With 10 minutes to spare before my 1pm lecture, I dug into my leafy green salad. It featured organic lettuce, piled high with carrots, sliced avocado, grilled tempeh, soaked sunflower seeds, crackled pepper and squeezed lemon. Delicious combination.

Curious, a classmate said "I see you're really healthy. How do you eat so healthy all the time?"

Good question.

I smiled, nodding and chewing as I swallowed a full forks bite. How do I eat so healthy.. all the time? I pondered at this - amused and flattered to be pegged as "the healthy girl" - and realized the answer is this: habit becomes nature. "I don't really think about it too much, most of it comes naturally", I said. A simple and honest answer, to an over-obsessed concept - healthy diet.

As we chatted healthy eats and neighbourhood yoga studios, it got my wheels spinning.

Why is healthy eating associated with so much fuss and muss?

While healthy choices can be difficult or uncomfortable for some, it boils down to creating healthy habits. Wikipedia defines "habit" as a routine of behaviour that are repeated regularly and tend to occur subconsciously. Habitual behaviour often goes unnoticed in persons exhibiting it, because a person does not need to engage in self-analysis when undertaking routine tasks. While healthy eating is definitely habit for me, it's not to say I do absolutely nothing at all. I plan my meals prior to grocery shopping, exercise on a regular basis, predominately cook/bake my own food, and read to expand both my knowledge and passion for holistic living.

So what happens when healthy eating fails to equal a healthy habit? Results may vary, but in short, cravings, hormonal imbalances, weight gain, fatigue, eating disorders, poor workout recovery, obesity, etc.

Research shows that obese people respond differently to food than do people of normal weight. When a person is struggling with obesity, they continue to salivate longer in response to a new taste (NY Times, 2009). Furthermore, those who lack healthy eating habits more than often crave sugar or give into junk food temptations.

I don't mean to imply that I - or healthy individuals - ban sweets or cravings all together. That would be silly and a down right lie. However, with an engrained habit for both exercise and a balanced diet, food cravings will often reflect those healthier choices. For example, if my energy dips I often crave almond butter. mmm almond butter. Almonds are loaded with magnesium so for me, personally, it's a safe sign that I need to replenish both my magnesium and sugar levels.

If you're struggling to eat healthy or ween yourself off fast food, ask yourself a few questions and respond accordingly. Questions like, how do I feel today? How much water have I consumed today? Am I hungry? What do I feel like eating? Is that a real and wholesome meal? Am I full? Do I love, care, and respect myself and my body?
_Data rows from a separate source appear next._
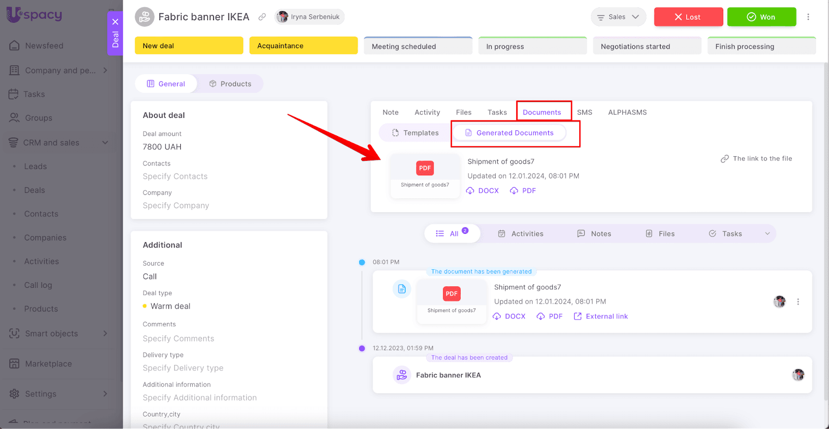Image resolution: width=829 pixels, height=429 pixels.
Task: Open Marketplace from the sidebar
Action: [48, 364]
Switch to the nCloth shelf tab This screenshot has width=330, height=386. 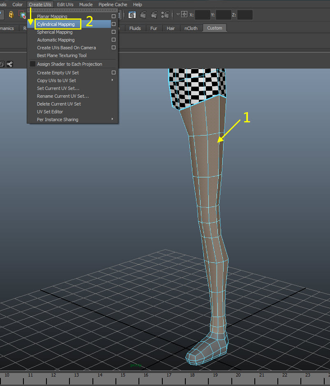click(x=191, y=28)
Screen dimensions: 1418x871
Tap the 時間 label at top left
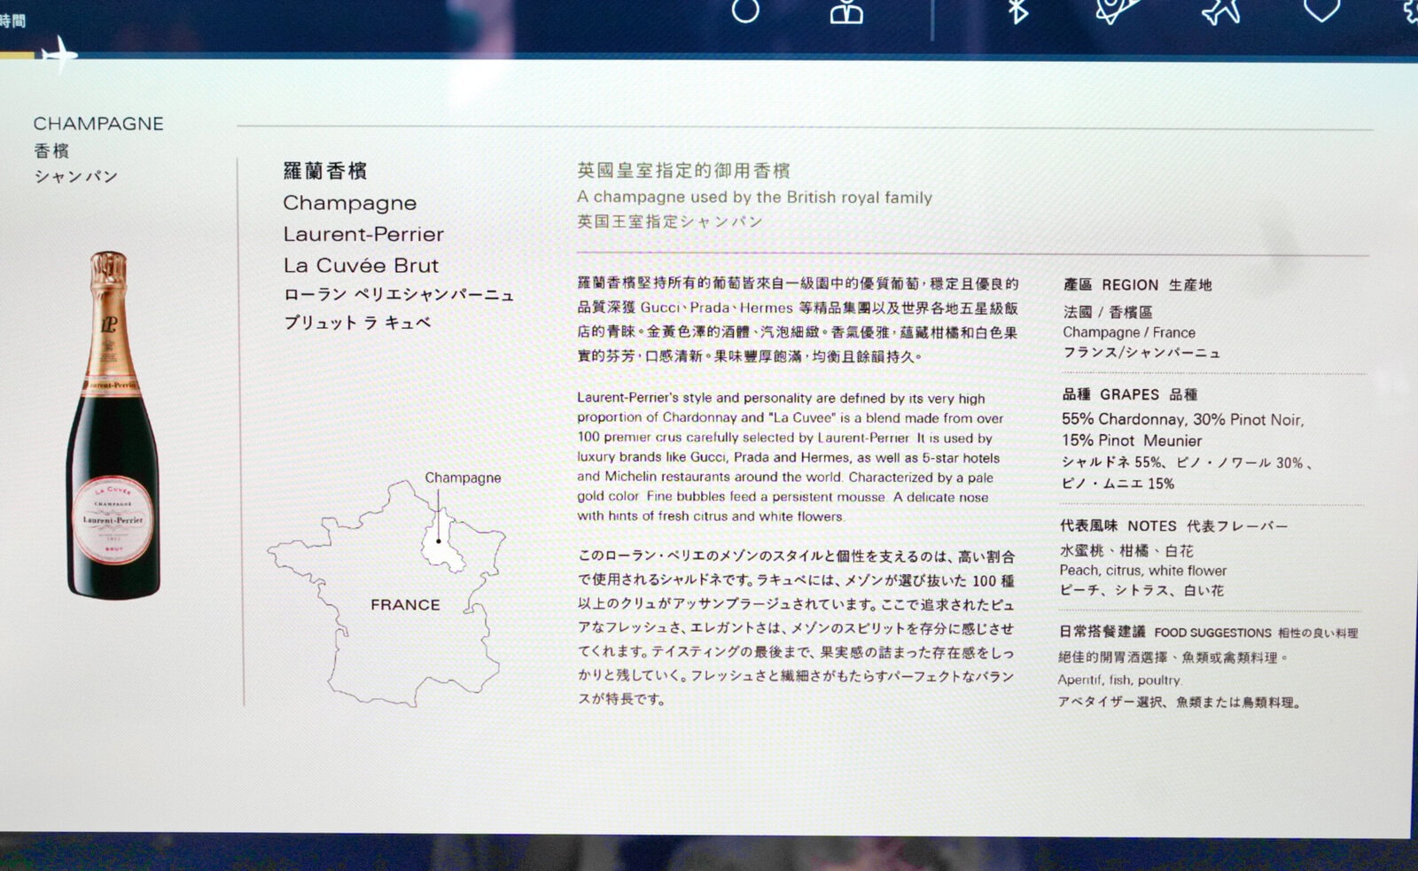click(12, 20)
Healthy eating shouldn't come with any fuss or muss. It should be simple, enjoyable, and fun! Comfort food should trigger poached eggs and spinach, basil pesto with spelt penne, or a platter of summer grilled veggies, sprinkled with goats feta. Alas, I know it's a different matter for everyone. Your body and needs will be different than mine, not to mention the advice columnist in Women's Health magazine.

But if there is anything I know, it's this: listen, respond, and honour yourself. The rest will fall into place.